So, I am currently working on graph sampling and developed an algorithm to do this on multiple CPU cores. It uses a lock-free hash set and a locking job queue. Basically, a thread gets a job from the queue and during processing the job, it might add jobs to the queue. This is done until all jobs are finished. The hash set is used to produce unique samples across all threads and the main activity a thread does, is inserting a sample into the hash set. That's why I implemented the hash-set to be lock-free. This is what I followed.
I ran it on a machine with 16 cores and on a machine with 24 cores, however, the single-threaded version of the algorithm is always an order of magnitude faster than the multi-threaded one.
And I don't really understand why and I ran out of ideas to try.
I first checked with perf if there is an issue with cache misses. Here are the outputs: Single-threaded:
146.062.677 cpu_core/cache-references/ (99,82%)
94.803.081 cpu_atom/cache-references/ (0,20%)
67.115.478 cpu_core/cache-misses/ (99,82%)
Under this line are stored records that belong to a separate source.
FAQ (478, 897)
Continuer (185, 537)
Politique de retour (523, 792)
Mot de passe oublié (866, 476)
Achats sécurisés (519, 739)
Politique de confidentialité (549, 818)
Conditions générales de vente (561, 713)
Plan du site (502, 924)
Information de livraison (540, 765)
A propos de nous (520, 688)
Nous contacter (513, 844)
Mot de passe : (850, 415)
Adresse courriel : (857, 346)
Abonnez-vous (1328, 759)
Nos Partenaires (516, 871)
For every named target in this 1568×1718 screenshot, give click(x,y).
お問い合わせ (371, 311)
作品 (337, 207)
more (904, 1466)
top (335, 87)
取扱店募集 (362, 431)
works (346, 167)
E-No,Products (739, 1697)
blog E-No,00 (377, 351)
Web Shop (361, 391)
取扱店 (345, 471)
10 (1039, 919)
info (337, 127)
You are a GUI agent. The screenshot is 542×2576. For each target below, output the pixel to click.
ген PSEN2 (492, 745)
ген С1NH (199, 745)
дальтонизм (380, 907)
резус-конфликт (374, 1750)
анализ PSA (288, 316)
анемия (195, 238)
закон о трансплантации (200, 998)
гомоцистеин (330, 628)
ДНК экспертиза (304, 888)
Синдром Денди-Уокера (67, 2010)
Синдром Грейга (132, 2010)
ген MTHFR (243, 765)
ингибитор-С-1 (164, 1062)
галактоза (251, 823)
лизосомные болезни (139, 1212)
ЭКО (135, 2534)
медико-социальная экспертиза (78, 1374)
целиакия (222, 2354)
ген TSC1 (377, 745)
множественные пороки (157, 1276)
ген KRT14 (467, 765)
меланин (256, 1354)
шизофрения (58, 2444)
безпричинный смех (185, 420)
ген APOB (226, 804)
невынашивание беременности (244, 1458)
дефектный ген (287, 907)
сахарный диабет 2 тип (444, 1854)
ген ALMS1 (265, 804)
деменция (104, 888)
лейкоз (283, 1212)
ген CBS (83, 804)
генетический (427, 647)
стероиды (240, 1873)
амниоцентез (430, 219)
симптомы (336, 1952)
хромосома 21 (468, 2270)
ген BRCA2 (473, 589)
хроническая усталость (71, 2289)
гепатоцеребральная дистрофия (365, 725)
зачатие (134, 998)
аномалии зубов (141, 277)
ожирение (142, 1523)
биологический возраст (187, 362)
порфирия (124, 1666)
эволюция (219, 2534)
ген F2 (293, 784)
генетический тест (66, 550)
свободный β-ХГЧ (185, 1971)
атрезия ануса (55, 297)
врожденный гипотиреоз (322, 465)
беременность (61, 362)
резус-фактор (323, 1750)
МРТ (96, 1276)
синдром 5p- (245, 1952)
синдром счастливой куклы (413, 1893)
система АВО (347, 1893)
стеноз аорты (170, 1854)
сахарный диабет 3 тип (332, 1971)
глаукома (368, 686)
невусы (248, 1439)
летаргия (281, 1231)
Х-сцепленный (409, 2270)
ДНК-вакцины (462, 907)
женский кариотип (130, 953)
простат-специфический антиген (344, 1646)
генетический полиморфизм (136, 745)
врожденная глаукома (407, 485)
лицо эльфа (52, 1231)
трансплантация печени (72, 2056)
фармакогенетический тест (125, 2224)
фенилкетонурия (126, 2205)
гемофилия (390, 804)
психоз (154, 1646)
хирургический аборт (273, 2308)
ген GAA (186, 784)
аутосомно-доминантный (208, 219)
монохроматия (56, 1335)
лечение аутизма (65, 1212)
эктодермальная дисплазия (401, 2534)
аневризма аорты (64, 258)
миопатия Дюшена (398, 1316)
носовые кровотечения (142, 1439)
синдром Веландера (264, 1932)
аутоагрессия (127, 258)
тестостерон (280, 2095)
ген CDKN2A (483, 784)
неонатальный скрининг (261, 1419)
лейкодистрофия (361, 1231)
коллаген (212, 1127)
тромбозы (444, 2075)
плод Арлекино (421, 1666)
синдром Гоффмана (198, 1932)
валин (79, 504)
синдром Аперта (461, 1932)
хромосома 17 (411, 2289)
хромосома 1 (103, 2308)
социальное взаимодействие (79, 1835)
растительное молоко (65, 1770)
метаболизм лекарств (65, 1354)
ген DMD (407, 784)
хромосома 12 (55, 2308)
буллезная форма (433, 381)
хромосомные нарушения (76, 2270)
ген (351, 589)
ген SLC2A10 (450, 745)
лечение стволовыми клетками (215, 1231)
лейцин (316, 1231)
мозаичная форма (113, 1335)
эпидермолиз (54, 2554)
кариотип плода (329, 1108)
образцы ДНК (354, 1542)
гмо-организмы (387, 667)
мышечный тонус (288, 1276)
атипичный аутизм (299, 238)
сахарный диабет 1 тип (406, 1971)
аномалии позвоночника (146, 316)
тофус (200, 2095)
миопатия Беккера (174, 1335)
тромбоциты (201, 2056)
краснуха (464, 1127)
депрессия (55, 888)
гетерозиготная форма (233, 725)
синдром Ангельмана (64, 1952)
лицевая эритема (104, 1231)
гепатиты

49.006.160 cpu_atom/cache-misses/ (0,20%)
8.206.501.423 cpu_core/cycles/ (99,82%)
5.437.332.727 cpu_atom/cycles/ (0,20%)
12.932.996.905 cpu_core/instructions/ (99,82%)
6.916.605.356 cpu_atom/instructions/ (0,20%)
2.751.128.600 cpu_core/branches/ (99,82%)
1.550.092.039 cpu_atom/branches/ (0,20%)
89.326 faults
68 migrations
1,688575537 seconds time elapsed
1,577569000 seconds user
0,112396000 seconds sys
Multi-threaded:
264.637.972 cpu_core/cache-references/ (81,19%)
57.264.669 cpu_atom/cache-references/ (33,65%)
116.415.033 cpu_core/cache-misses/ (81,19%)
1.638.935 cpu_atom/cache-misses/ (33,65%)
26.938.532.172 cpu_core/cycles/ (81,19%)
14.019.200.396 cpu_atom/cycles/ (33,65%)
23.240.603.882 cpu_core/instructions/ (81,19%)
2.915.516.452 cpu_atom/instructions/ (33,65%)
4.629.780.022 cpu_core/branches/ (81,19%)
563.800.488 cpu_atom/branches/ (33,65%)
229.810 faults
474 migrations
2,308616324 seconds time elapsed
2,295040000 seconds user
4,175755000 seconds sys
So, I am not sure if I am interpreting these stats correctly, the cache references count how often something is fetched from cache and cache misses count how often those fetches have to go to the next level of memory. (I think this refers to L3 caches, right?) In the multi-thread version there are definitely more misses however also more references and the ratio is pretty much the same as for the single-threaded version. Or does the ratio not matter at all?
I did also try using a lock-free job queue, however, the timing results were pretty much the same (albeit it, there is a bug there, but it only happens when the GC cleans up before the program finishes, so it shouldn't matter for the result). This however made sense to me, compared to how frequently the threads insert into the hash set, they rarely touch the queue.
I did compare it with a Python library that also does graph sampling and funnily enough, it's as slow as my multi-threaded version (at least in the order of magnitude), so I am not sure if this is a scaling issue where you need quite a lot of cores to overcome the larger overhead for thread-safe operations?
And yeah, I am currently stuck. I don't necessarily expect it to get working, but I would like to understand why there is no speedup.